Years later, one of Ed and Grace Olmstead's grandsons was showing me a copy of this picture and he mentioned that Grace Louise, the daughter, wasn't originally there and that he had a copy of that original.

Well, the scans of the two photographs arrived yesterday and with his generous permission, I am sharing them here.

Now, in our updated family portrait, left to right, we have:
Charles Allen Olmstead (1901-?), Grace Louise Olmstead (1909-1995), Edward Olmstead (1868-1959), Helen Elizabeth Olmstead (1899-1979), Alice Sarah Olmstead (1902-1996), Grace Alice Evans Olmstead (1868), Wilber Evans Olmstead (1897-1972)

The link to this post is
©2013 Erica Dakin Voolich

Saturday, January 5, 2013

My Regrets and Redemption Lead to a Present for my Family

I am sure that all good family historians have moments that they regret ... I wish I knew what questions to have asked my grandmother, Nana, Marian Evans Dakin, before she died in 1974.  As a result of not knowing ANYTHING about the DAKIN family back then, my work was extensive to piece together the story. I only knew my grandfather's name (he died when my father was 2 years old) and that he had died in the 1918 flu pandemic, along with his son and mother-in-law in less than one week.

When I was in high school, Nana brought some small brownish pictures of something [she said it was a power plant that her husband Rob worked on] to share one year when she came for her annual visit.  Of course, I was the uninterested teenager.  I'm not sure anyone else in my family was much interested either.  I think she brought them out just once during her annual six-month visit.

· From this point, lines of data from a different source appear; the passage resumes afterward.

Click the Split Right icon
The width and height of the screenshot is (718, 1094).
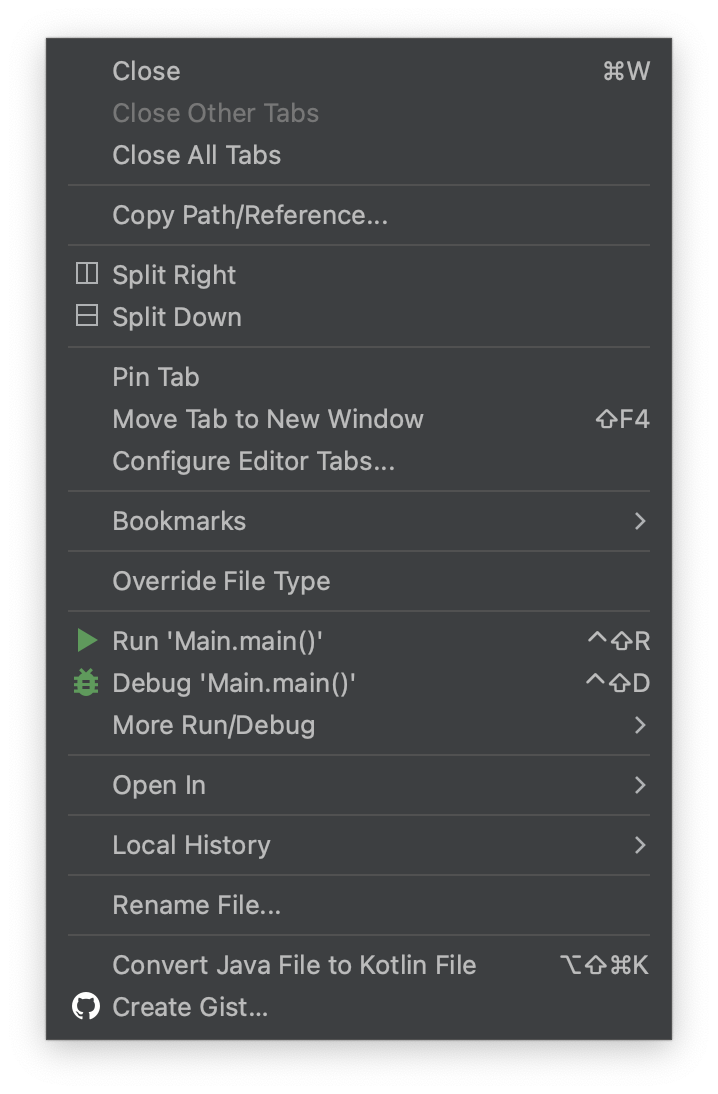87,274

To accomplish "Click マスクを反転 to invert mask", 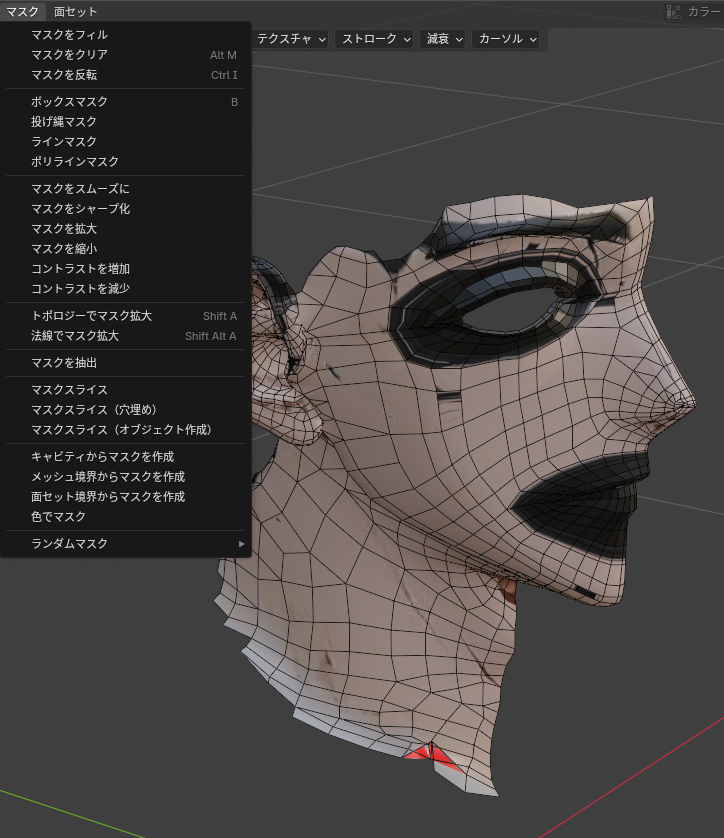I will 65,75.
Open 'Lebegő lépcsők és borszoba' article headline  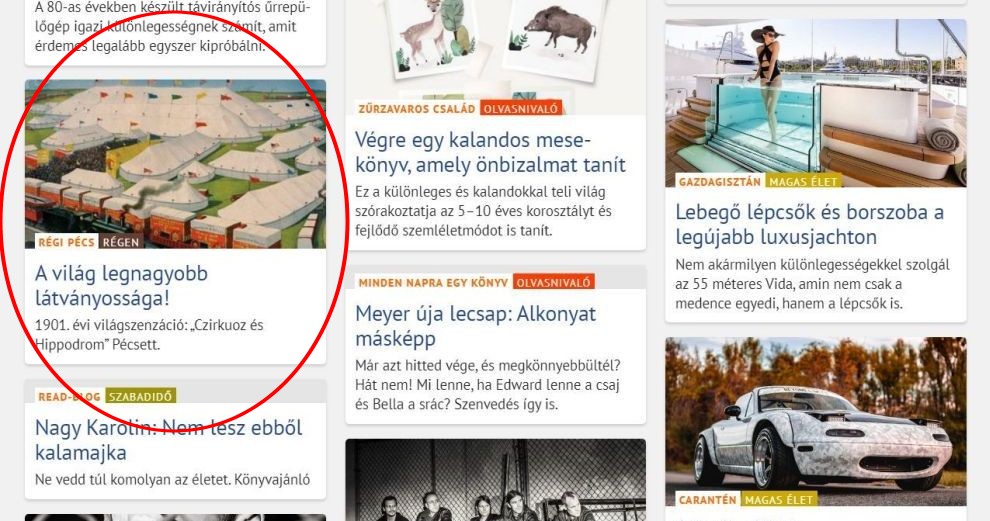(809, 224)
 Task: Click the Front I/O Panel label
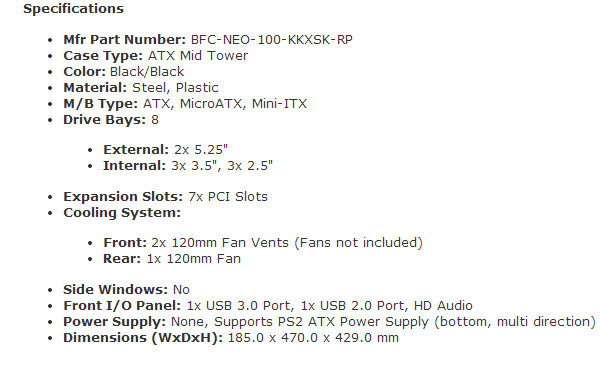pyautogui.click(x=122, y=306)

Years later, I was a 20-something who would drive down to visit her in Connecticut.  I helped her go through various things in her house, and made note of who she wanted them to go to and what things were.  Of course, we didn't find EVERYTHING since there still were surprises when I was her executrix cleaning out her home.  By then, I had enough sense to start asking some questions about the family -- clearly not all of the ones I should have, but I made a start.  On one visit, I asked her about those pictures of the power plant.  "Of, those, I gave them to the power company."

I contacted the power company and was told they did not know where the pictures were, but they did share some information on the power plant which helped me to understand how it worked along with some of the history of the Bulls Bridge Power Plant in Gaylordsville, Connecticut.

What I never asked my grandmother was the "rest of the story" which turned out to be quite interesting.
This year's Christmas present for my family is what I learned about this story AND about the DAKIN family.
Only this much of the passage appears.